Sejenak saya menyelami bagaimana kehidupan pasien gagal ginjal yang tergantung dengan HD. Bagaimana saat terjadi anfal, hingga sesak nafas yang mendadak datang karena salah makan. Pasien gagal ginjal melakukan diet, sahabat. Tak ada sayuran hijau, tak ada tempe atau tahu, jika pun boleh hanya irisan kecil saja, tak boleh makan buah-buahan dan sebagainya. Yang lebih miris lagi, mereka hanya minum 500ml sehari. Mungkin hampir sama dengan 3 gelas dalam satu hari. Jika berlebih, maka tubuh akan bengkak, perut membuncit, dan nafas akan sesak oleh akumulasi cairan di paru.

Kembali pada sang pemuda, oh ya saya baru sadar. Ternyata sang pemuda itu adalah lelaki penjual pin yang saya temui pertama kali. Saya merasa pangling, karena rambutnya sudah rapi. Tak gondrong lagi. Kini, sang pemuda bangun dari tidurnya dan memilih untuk duduk. Saya masih tenggelam dalam pembicaraan yang mendalam. Tiba-tiba, Braaakkkk!! Tubuh sang pemuda jatuh dari tempat duduknya. Badannya terkulai lemah. Hampir saja kepalanya menyentuh lantai.

Para lelaki berhambur, ada juga yang panik dan memanggil suster. Kemudian dua orang suster datang dan menyuruh bapak-bapak untuk membawa sang pemuda ke dalam. Sang pria digotong menuju ruangan. Sejurus kemudian kepanikan mereda. Dan gemuruh tanya membahana di hati saya, ada apa dengan sang pemuda?

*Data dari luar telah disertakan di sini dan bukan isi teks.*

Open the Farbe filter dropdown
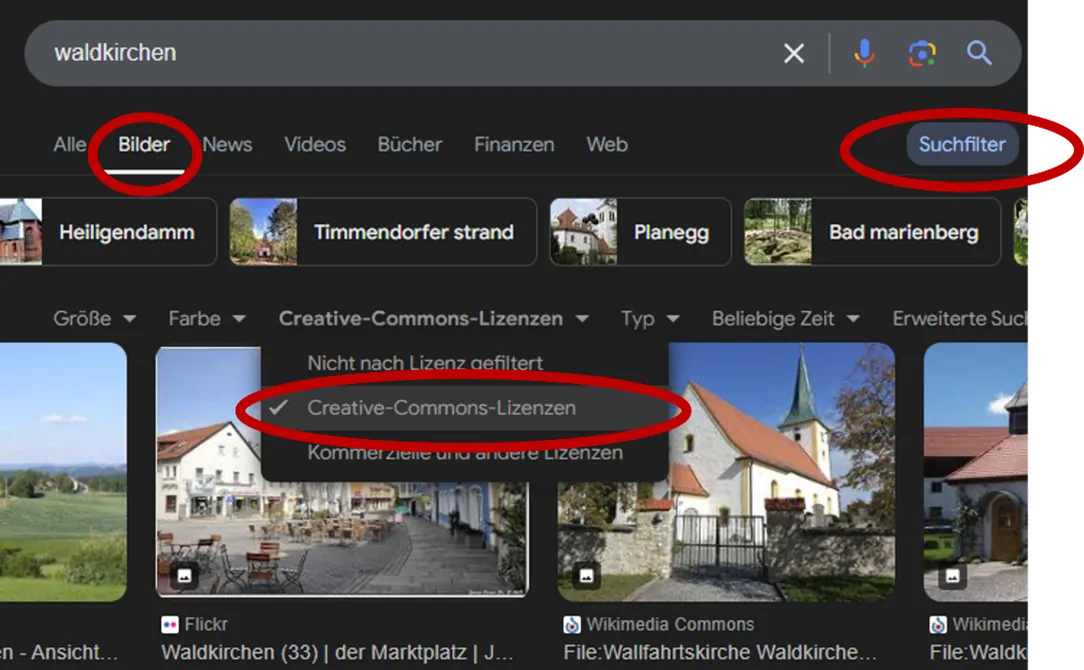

“Bisanya yang sesek, pingsan sampe ga sadar gitu mah karena banyak minum neng.” Kata lawan bicara saya seolah menjawab pertanyaan yang saya ajukan pada pikiran. “Atau juga karena makan pantangan makanan. Kalo si Aa itu mah sakitnya karena kebanyakan minum ex*** j*s*. Abis makan, minumnya itu terus, ngga minum air putih. Jadi weh ginjalnya rusak, padahal kan masih muda yah..”. Aku hanya menjadi pendengar setia.

Kemudian, saya sengaja masuk ruangan untuk melihat kondisi sang pemuda. Belumlah siuman ia rupanya. Sedang para perawat masih sibuk memasangkan jarum di tangannya. Kemudian sambungan selangnya menuju alat hemodialisa. Perawat lain, memasang kanul oksigen karena ia kesulitan bernafas. Selama 4 jam, sang pemuda akan dicuci darahnya.

Ah, kejadian ini membuat saya tersadar akan betapa luar biasanya nikmat sehat itu. Terkadang saya sering telat makan, minum kalau pas haus, sering jajan junk food atau yang berpengawet, lebih senang minuman aneka rasa kemasan daripada air putih. Ah, terkadang saya lalai akan nikmat sehat ini. Betapa bersyukur itu perlu. Atas nikmat bernafas, penglihatan, pendengaran, pencecapan, perabaan, dan nikmat lain yang Allah beri dengan percuma. Seharusnya yang muda yang sehat sentosa tentunya! Semoga bermanfaat!